__TASK TO COMPLETE__: Among the entries that follow, the required portion opens with the line containing "[twitter] (167, 2334)" and closes with the line containing "Relaciones con inversores (127, 2376)". Give that portion again exactly, and nothing else.

■ ■ ■

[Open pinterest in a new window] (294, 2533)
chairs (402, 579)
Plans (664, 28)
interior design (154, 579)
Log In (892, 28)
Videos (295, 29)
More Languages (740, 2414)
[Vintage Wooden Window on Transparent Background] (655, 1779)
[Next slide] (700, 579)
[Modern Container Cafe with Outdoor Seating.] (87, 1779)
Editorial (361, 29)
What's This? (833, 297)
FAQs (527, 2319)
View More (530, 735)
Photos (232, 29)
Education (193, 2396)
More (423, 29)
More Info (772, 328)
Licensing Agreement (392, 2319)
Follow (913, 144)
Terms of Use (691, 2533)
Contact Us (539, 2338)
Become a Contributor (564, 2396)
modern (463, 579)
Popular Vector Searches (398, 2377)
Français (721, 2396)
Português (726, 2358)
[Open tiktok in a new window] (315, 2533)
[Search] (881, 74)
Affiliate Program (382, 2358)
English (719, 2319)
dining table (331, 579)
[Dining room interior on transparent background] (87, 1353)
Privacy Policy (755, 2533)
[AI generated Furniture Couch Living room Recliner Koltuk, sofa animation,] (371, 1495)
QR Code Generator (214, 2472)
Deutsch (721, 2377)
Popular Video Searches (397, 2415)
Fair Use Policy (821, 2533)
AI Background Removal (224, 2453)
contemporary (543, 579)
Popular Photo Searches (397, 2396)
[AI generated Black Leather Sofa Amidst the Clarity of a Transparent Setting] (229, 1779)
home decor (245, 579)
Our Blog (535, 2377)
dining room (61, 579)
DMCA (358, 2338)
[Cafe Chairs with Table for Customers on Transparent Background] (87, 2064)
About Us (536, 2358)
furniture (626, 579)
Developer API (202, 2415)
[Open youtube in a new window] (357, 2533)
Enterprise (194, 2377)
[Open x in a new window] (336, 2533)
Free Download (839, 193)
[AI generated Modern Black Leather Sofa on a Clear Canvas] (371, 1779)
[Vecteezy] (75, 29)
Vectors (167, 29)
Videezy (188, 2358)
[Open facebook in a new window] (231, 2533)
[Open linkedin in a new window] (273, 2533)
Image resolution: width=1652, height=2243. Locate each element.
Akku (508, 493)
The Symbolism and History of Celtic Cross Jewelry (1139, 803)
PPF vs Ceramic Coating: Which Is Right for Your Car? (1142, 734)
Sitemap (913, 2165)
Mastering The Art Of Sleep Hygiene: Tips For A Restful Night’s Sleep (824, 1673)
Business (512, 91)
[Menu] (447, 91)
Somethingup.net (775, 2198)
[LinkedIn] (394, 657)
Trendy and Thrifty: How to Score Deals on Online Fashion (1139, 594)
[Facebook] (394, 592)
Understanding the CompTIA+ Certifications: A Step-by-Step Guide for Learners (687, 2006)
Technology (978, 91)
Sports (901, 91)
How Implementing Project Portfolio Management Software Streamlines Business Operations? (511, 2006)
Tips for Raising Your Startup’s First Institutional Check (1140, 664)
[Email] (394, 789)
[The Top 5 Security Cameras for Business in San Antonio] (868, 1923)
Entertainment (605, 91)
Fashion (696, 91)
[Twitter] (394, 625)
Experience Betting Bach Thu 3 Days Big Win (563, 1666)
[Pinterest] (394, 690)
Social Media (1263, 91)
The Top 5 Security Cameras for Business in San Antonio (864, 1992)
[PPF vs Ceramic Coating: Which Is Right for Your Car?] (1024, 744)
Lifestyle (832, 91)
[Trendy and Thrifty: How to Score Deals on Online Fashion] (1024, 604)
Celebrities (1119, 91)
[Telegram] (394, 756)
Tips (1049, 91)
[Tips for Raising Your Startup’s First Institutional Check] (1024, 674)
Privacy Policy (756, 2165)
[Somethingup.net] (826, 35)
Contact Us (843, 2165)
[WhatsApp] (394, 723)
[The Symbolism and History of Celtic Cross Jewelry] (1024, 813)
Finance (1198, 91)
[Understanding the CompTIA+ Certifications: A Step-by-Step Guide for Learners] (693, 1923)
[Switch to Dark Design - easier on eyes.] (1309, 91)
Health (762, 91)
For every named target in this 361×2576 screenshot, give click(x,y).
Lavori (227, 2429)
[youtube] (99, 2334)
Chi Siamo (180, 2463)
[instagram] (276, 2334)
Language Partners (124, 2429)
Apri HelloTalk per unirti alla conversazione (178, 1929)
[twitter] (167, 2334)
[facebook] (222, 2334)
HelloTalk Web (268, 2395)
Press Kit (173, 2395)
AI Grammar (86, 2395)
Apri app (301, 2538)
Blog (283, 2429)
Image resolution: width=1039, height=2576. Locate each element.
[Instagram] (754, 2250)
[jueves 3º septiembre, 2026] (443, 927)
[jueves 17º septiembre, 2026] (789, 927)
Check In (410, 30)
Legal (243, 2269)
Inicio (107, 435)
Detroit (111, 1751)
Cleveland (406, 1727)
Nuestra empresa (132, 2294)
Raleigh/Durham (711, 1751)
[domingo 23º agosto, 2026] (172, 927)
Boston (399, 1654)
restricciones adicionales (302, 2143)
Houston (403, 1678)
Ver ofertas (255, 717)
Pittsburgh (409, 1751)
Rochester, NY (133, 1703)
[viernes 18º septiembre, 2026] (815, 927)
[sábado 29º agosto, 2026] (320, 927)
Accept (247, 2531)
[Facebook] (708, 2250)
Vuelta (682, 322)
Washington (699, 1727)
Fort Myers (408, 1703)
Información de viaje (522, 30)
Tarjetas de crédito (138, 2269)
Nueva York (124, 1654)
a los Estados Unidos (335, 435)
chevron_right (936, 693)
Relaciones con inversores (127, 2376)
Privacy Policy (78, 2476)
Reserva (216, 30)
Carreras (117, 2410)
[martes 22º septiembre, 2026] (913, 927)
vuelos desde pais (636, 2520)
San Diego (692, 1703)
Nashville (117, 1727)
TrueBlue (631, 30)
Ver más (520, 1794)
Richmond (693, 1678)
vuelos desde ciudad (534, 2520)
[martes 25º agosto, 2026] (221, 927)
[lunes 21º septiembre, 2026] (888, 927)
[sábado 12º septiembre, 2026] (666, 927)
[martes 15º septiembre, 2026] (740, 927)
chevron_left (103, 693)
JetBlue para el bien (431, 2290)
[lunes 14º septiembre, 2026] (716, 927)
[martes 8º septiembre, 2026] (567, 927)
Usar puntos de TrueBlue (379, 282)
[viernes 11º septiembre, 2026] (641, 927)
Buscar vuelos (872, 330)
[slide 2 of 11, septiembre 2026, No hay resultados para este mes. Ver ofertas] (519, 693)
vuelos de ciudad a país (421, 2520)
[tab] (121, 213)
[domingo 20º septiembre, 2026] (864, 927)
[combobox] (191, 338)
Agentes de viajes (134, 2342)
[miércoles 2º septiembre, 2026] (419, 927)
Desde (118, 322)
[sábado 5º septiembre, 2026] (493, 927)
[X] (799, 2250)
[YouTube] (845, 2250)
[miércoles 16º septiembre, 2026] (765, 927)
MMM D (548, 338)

■ ■ ■

__RESPONSE TO THE EXERCISE__:
[twitter] (167, 2334)
[facebook] (222, 2334)
HelloTalk Web (268, 2395)
Press Kit (173, 2395)
AI Grammar (86, 2395)
Apri app (301, 2538)
Blog (283, 2429)
Image resolution: width=1039, height=2576. Locate each element.
[Instagram] (754, 2250)
[jueves 3º septiembre, 2026] (443, 927)
[jueves 17º septiembre, 2026] (789, 927)
Check In (410, 30)
Legal (243, 2269)
Inicio (107, 435)
Detroit (111, 1751)
Cleveland (406, 1727)
Nuestra empresa (132, 2294)
Raleigh/Durham (711, 1751)
[domingo 23º agosto, 2026] (172, 927)
Boston (399, 1654)
restricciones adicionales (302, 2143)
Houston (403, 1678)
Ver ofertas (255, 717)
Pittsburgh (409, 1751)
Rochester, NY (133, 1703)
[viernes 18º septiembre, 2026] (815, 927)
[sábado 29º agosto, 2026] (320, 927)
Accept (247, 2531)
[Facebook] (708, 2250)
Vuelta (682, 322)
Washington (699, 1727)
Fort Myers (408, 1703)
Información de viaje (522, 30)
Tarjetas de crédito (138, 2269)
Nueva York (124, 1654)
a los Estados Unidos (335, 435)
chevron_right (936, 693)
Relaciones con inversores (127, 2376)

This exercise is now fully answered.